**What you will do**
When you reach the records below, output every one exactly as written but leave out any pictures.

**The data**
########################################

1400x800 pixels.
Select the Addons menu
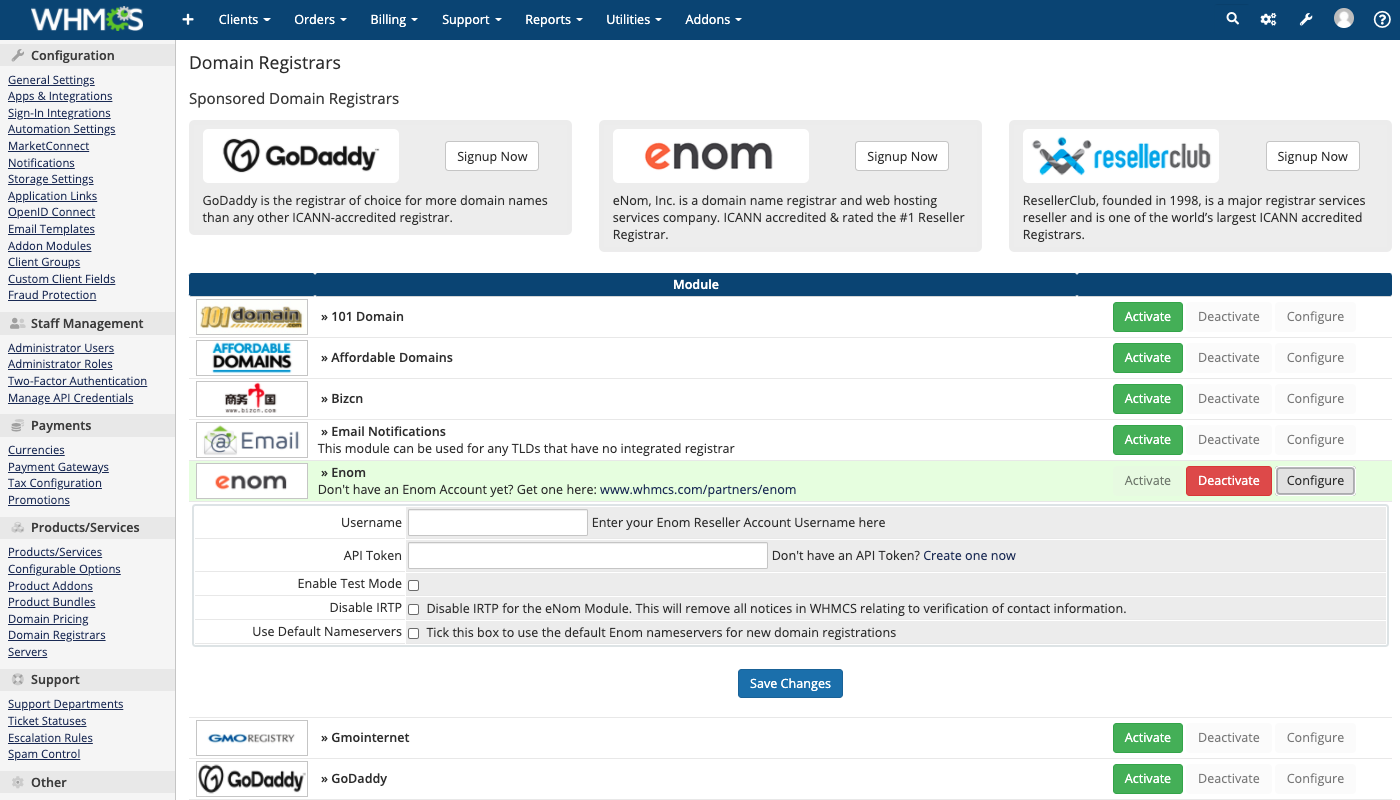pyautogui.click(x=713, y=19)
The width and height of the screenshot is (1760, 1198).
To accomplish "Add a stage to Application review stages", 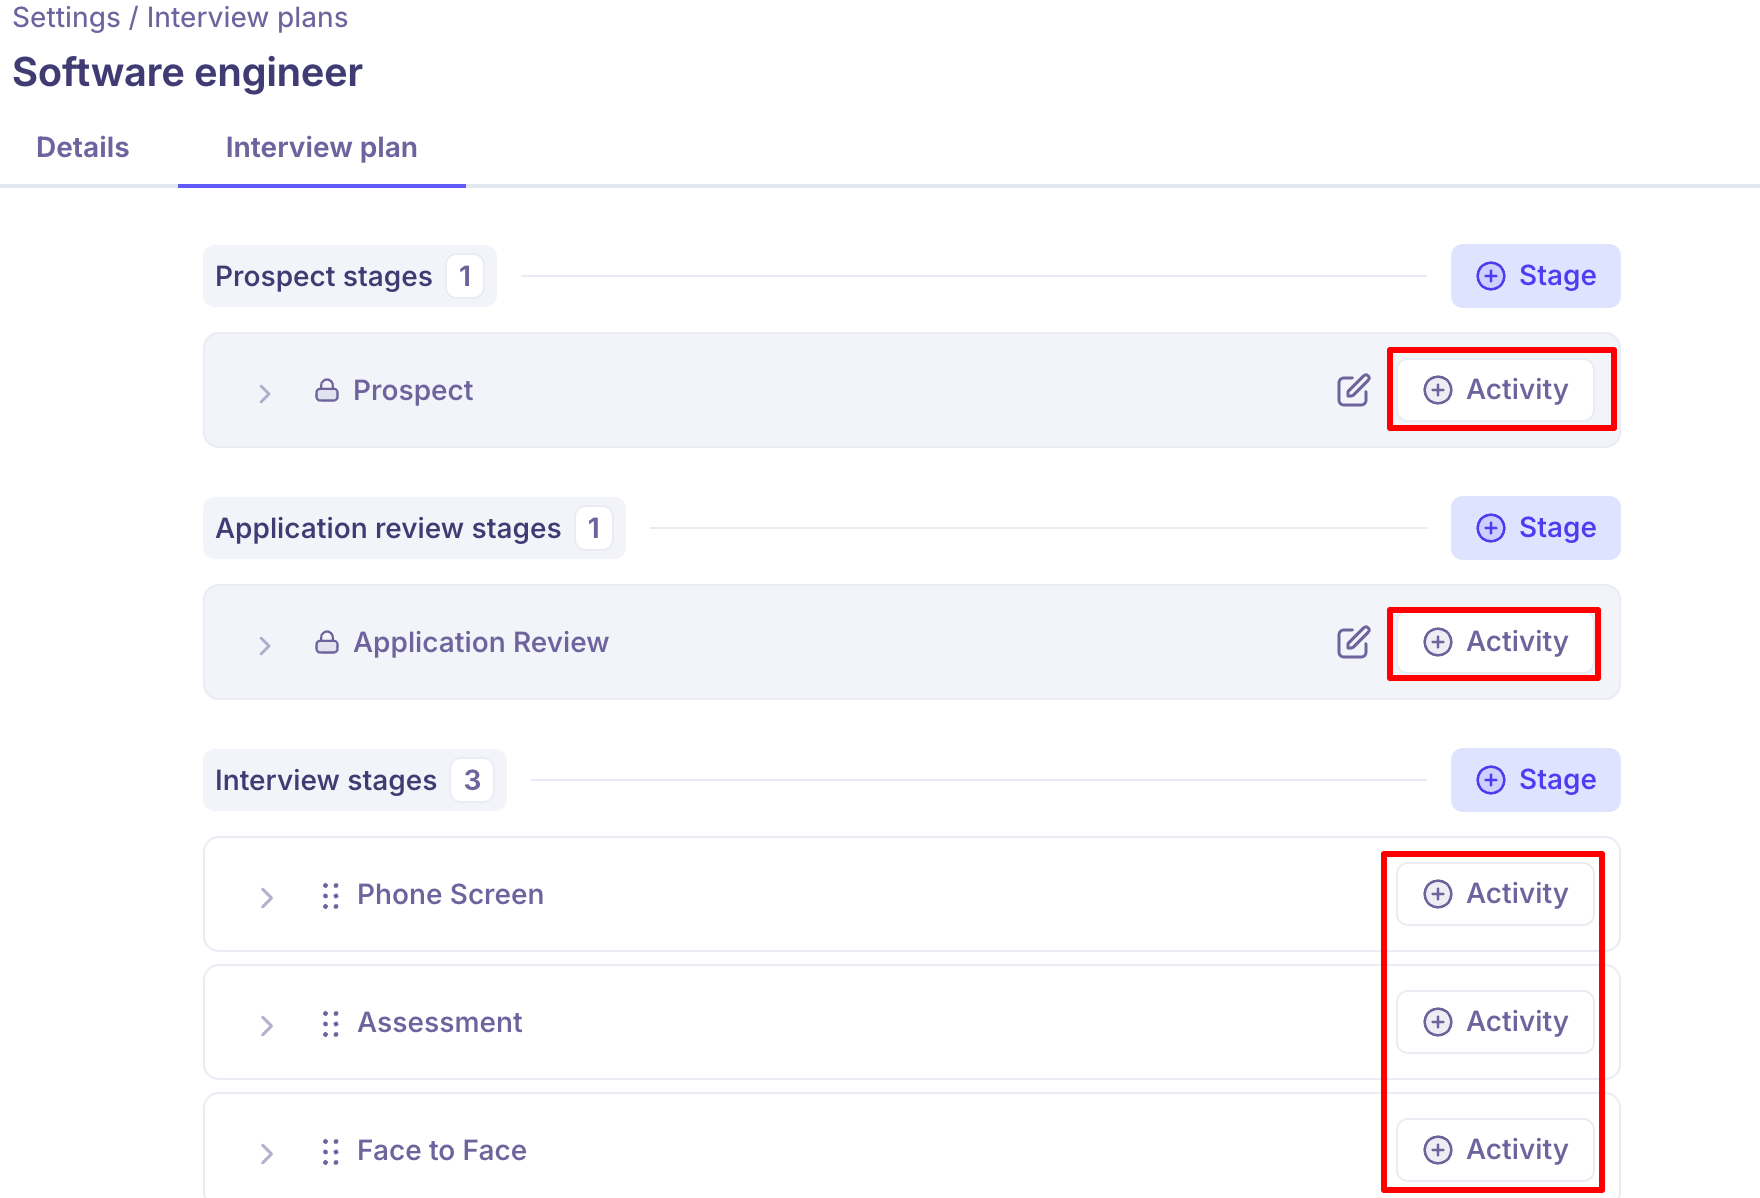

########################################

**Finished exercise**
1400x800 pixels.
Select the Addons menu
pyautogui.click(x=713, y=19)
The width and height of the screenshot is (1760, 1198).
To accomplish "Add a stage to Application review stages", 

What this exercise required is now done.